━━ SUPPLIED INFORMATION
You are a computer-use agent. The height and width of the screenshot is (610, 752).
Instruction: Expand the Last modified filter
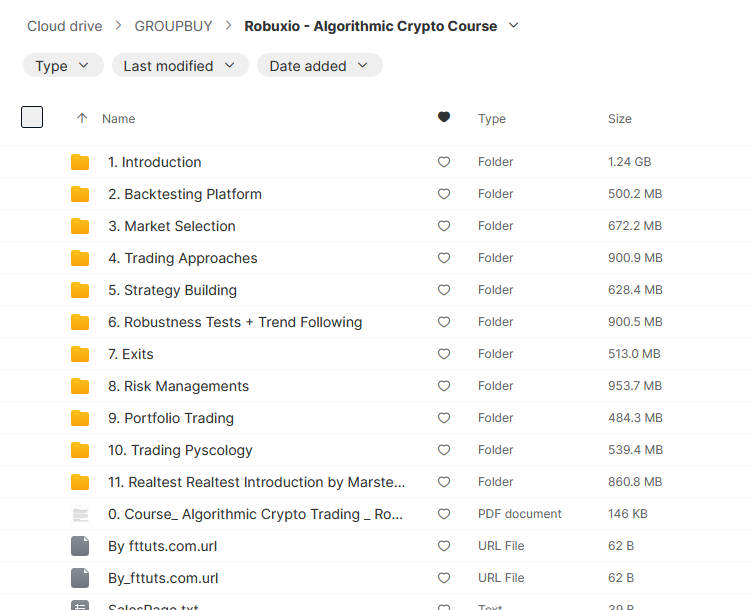[180, 66]
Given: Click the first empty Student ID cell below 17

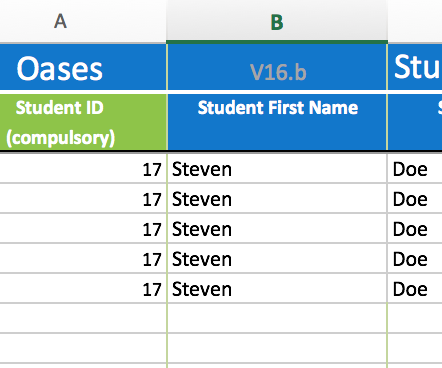Looking at the screenshot, I should 83,318.
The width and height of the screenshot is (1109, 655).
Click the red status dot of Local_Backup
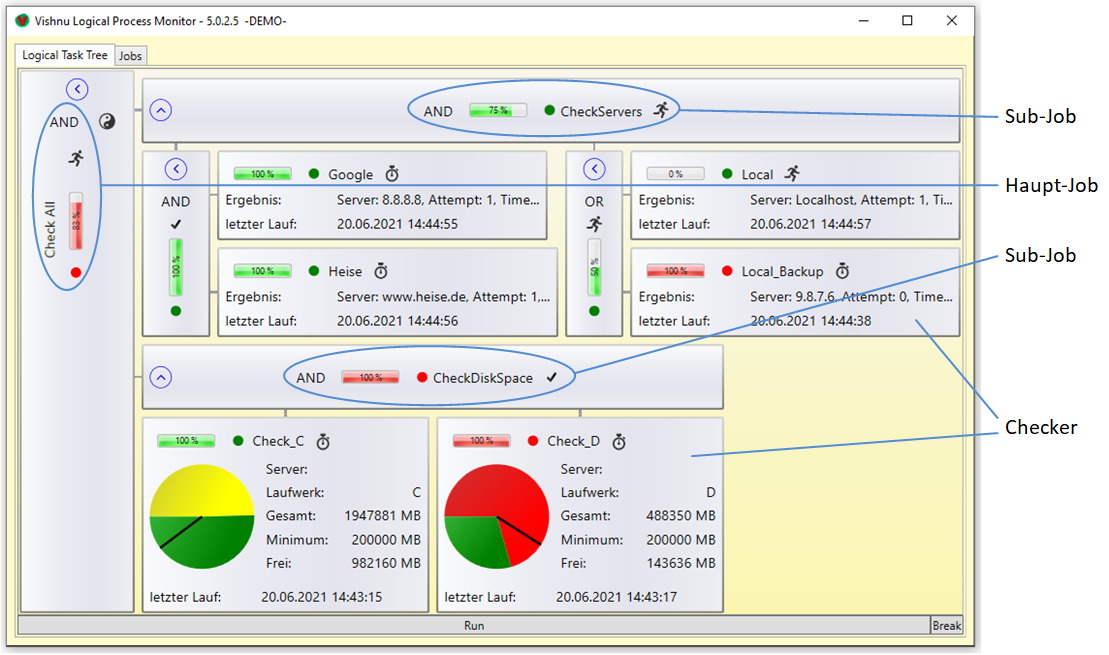tap(727, 271)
━━━━
— TASK STATEMENT —
Reproduce every row above word for word, but leave out the pictures.

— REPLY TO THE EXERCISE —
You are a computer-use agent. The height and width of the screenshot is (610, 752).
Instruction: Expand the Last modified filter
[180, 66]
Given: Click the first empty Student ID cell below 17

Looking at the screenshot, I should 83,318.
The width and height of the screenshot is (1109, 655).
Click the red status dot of Local_Backup
tap(727, 271)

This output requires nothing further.